XV
Before going to his officers, Kozeltzoff went to greet his company, and to see where it was stationed.
The breastwork of gabions, the shapes of the trenches, the cannons which he passed, even the fragments of shot, bombs, over which he stumbled in his path—all this, incessantly illuminated by the light of the firing, was well known to him, all this had engraved itself in vivid colors on his memory, three months before, during the two weeks which he had spent in this very bastion, without once leaving it. Although there was much that was terrible in these reminiscences, a certain charm of past things was mingled with it, and he recognized the familiar places and objects with pleasure, as though the two weeks spent there had been agreeable ones. The company was stationed along the defensive wall toward the sixth bastion.

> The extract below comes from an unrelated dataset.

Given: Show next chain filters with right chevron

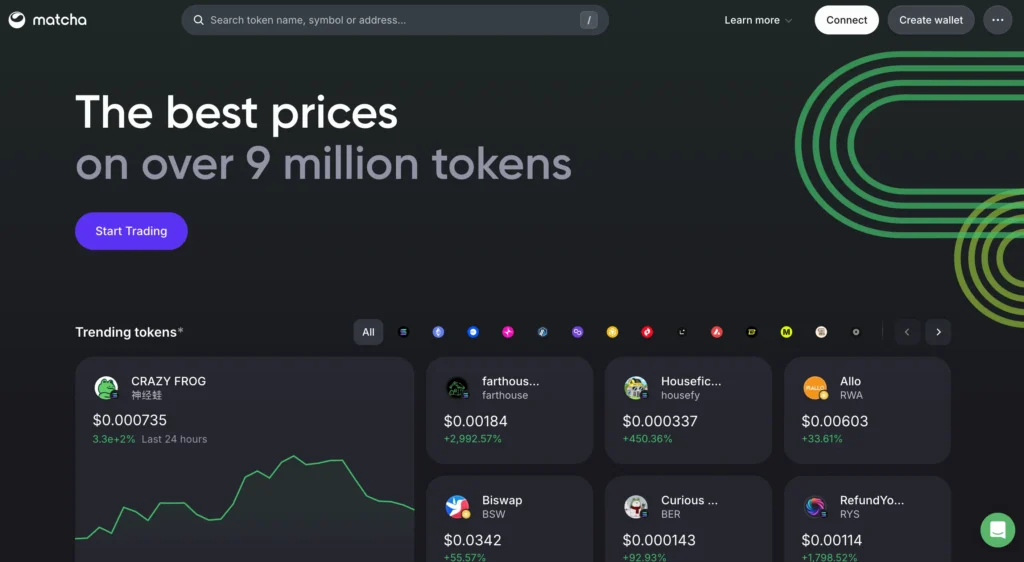Looking at the screenshot, I should coord(938,332).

Kozeltzoff entered the long casemate, utterly unprotected at the entrance side, in which they had told him that the ninth company was stationed. There was, literally, no room to set his foot in the casemate, so filled was it, from the very entrance, with soldiers. On one side burned a crooked tallow candle, which a recumbent soldier was holding to illuminate the book which another one was spelling out slowly. Around the candle, in the reeking half-light, heads were visible, eagerly raised in strained attention to the reader. The little book in question was a primer. As Kozeltzoff entered the casemate, he heard the following:
“Pray-er af-ter lear-ning. I thank Thee, Crea-tor ...”
“Snuff that candle!” said a voice. “That's a splendid book.” “My ... God ...” went on the reader.
When Kozeltzoff asked for the sergeant, the reader stopped, the soldiers began to move about, coughed, and blew their noses, as they always do after enforced silence. The sergeant rose near the group about the reader, buttoning up his coat as he did so, and stepping over and on the feet of those who had no room to withdraw them, and came forward to his officer.
“How are you, brother? Do all these belong to our company?”
“I wish you health! Welcome on your return, Your Honor!” replied the sergeant, with a cheerful and friendly look at Kozeltzoff. “Has Your Honor recovered your health? Well, God be praised. It has been very dull for us without you.”
It was immediately apparent that Kozeltzoff was beloved in the company.
In the depths of the casemate, voices could be heard. Their old commander, who had been wounded, Mikhaïl Semyónitch Kozeltzoff, had arrived, and so forth; some even approached, and the drummer congratulated him.
“How are you, Obantchuk?” said Kozeltzoff. “Are you all right? Good-day, children!” he said, raising his voice.
“We wish you health!” sounded through the casemate.
“How are you getting on, children?”
“Badly, Your Honor. The French are getting the better of us.—Fighting from behind the fortifications is bad work, and that's all there is about it! and they won't come out into the open field.”
“Perhaps luck is with me, and God will grant that they shall come out into the field, children!” said Kozeltzoff. “It won't be the first time that you and I have taken a hand together: we'll beat them again.”
“We'll be glad to try it, Your Honor!” exclaimed several voices.
“And how about them—are they really bold?”
“Frightfully bold!” said the drummer, not loudly, but so that his words were audible, turning to another soldier, as though justifying before him the words of the commander, and persuading him that there was nothing boastful or improbable in these words.
From the soldiers, Kozeltzoff proceeded to the defensive barracks and his brother officers.